Re: GSOC'17 project introduction: Parallel COPY execution with errors handling

From: Stas Kelvich <s(dot)kelvich(at)postgrespro(dot)ru>
To: Robert Haas <robertmhaas(at)gmail(dot)com>, Nicolas Barbier <nicolas(dot)barbier(at)gmail(dot)com>, Alexey Kondratov <kondratov(dot)aleksey(at)gmail(dot)com>
Cc: Alexander Korotkov <a(dot)korotkov(at)postgrespro(dot)ru>, Craig Ringer <craig(at)2ndquadrant(dot)com>, "pgsql-hackers(at)postgresql(dot)org" <pgsql-hackers(at)postgresql(dot)org>, Pavel Stehule <pavel(dot)stehule(at)gmail(dot)com>
Subject: Re: GSOC'17 project introduction: Parallel COPY execution with errors handling
Date: 2017-04-12 17:57:33
Message-ID: 962E8012-78DB-421C-AFF3-A85DE39E469C@postgrespro.ru
Views: Raw Message | Whole Thread | Download mbox | Resend email
Thread:
Lists: pgsql-hackers


> On 12 Apr 2017, at 20:23, Robert Haas <robertmhaas(at)gmail(dot)com> wrote:
>
> On Wed, Apr 12, 2017 at 1:18 PM, Nicolas Barbier
> <nicolas(dot)barbier(at)gmail(dot)com> wrote:
>> 2017-04-11 Robert Haas <robertmhaas(at)gmail(dot)com>:
>>> If the data quality is poor (say, 50% of lines have errors) it's
>>> almost impossible to avoid runaway XID consumption.
>>
>> Yup, that seems difficult to work around with anything similar to the
>> proposed.

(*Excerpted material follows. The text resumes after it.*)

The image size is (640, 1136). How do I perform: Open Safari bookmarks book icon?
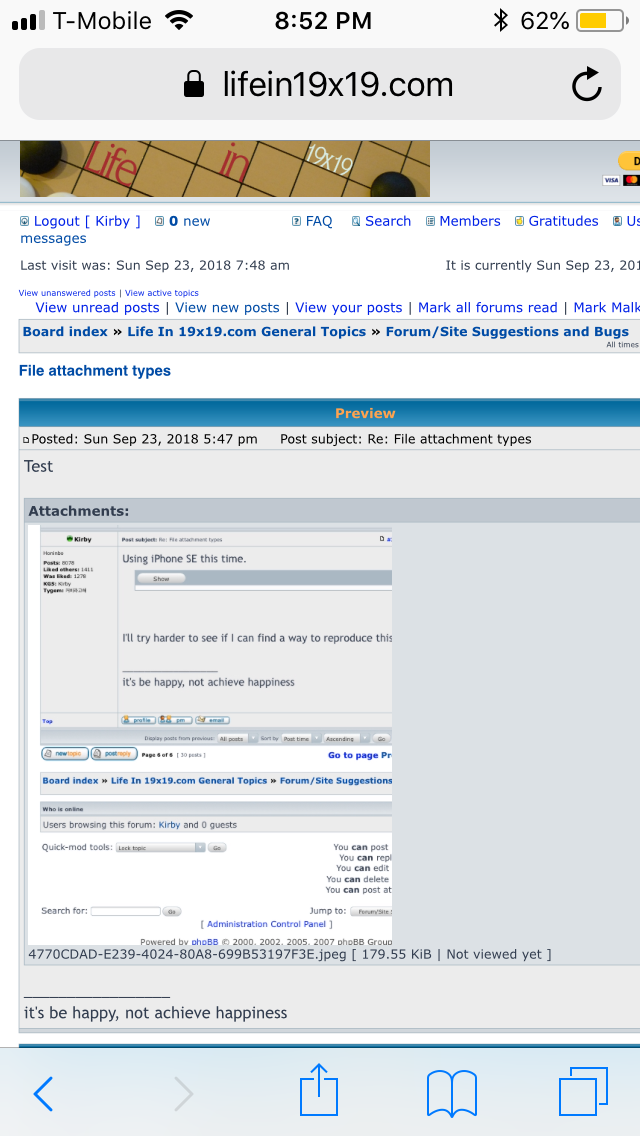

So the docs might need to suggest not to insert a 300 GB
>> file with 50% erroneous lines :-).
>
> Yep. But it does seem reasonably likely that someone might shoot
> themselves in the foot anyway. Maybe we just live with that.
>

Moreover if that file consists of one-byte lines (plus one byte of newline char)
then during its import xid wraparound will happens 18 times =)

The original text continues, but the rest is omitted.